> [Task directions] The answer must be an exact copy of the records, with every picture removed.

> [Records for the exercise]
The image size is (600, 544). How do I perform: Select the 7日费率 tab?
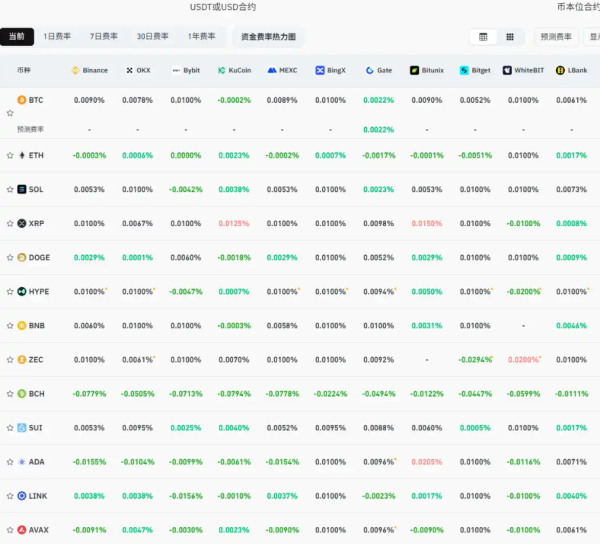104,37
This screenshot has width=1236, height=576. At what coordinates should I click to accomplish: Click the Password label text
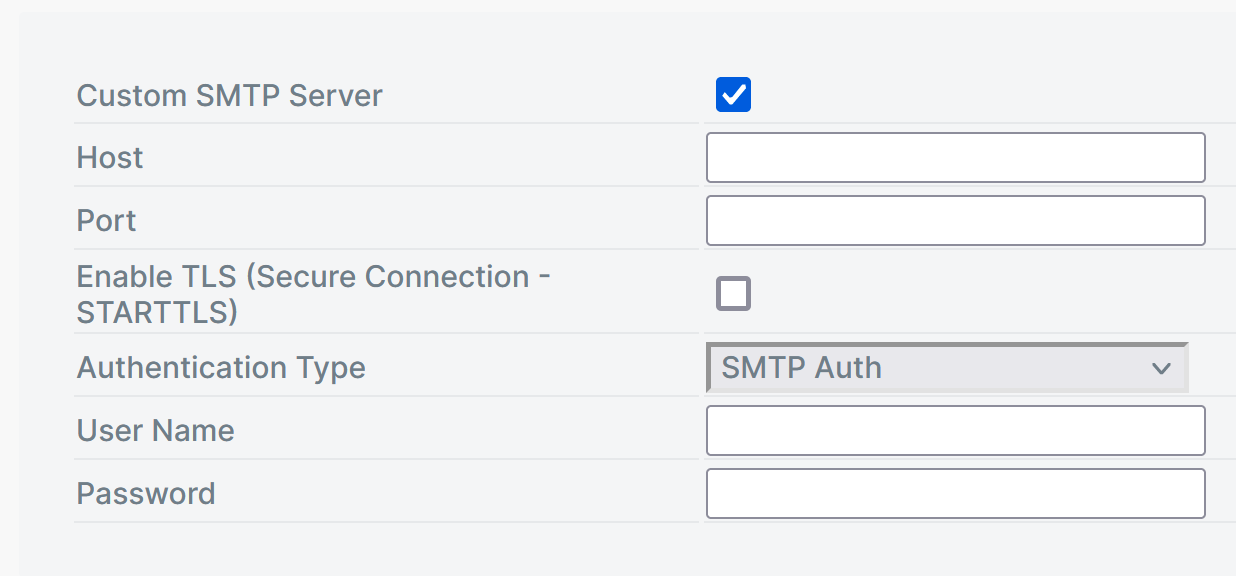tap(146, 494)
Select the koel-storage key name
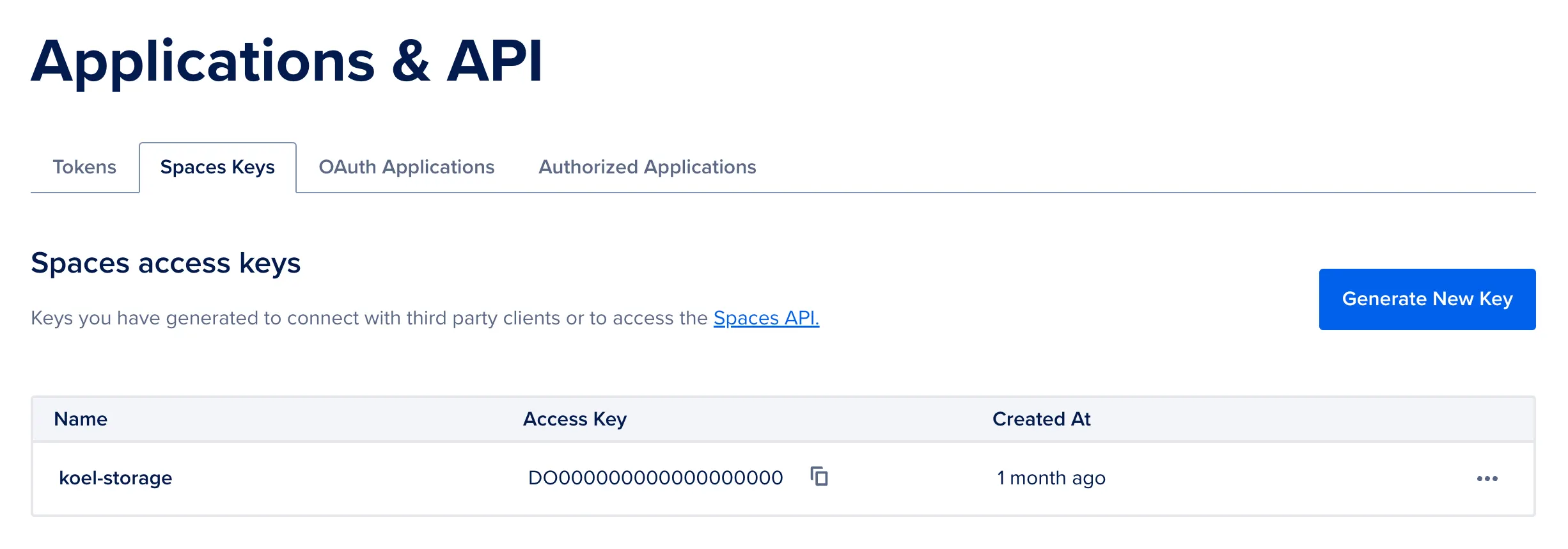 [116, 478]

> [Solution for this task]
The image size is (600, 544). How do I perform: Select the 7日费率 tab?
104,37
This screenshot has width=1236, height=576. At what coordinates should I click to accomplish: Click the Password label text
tap(146, 494)
Select the koel-storage key name
 [116, 478]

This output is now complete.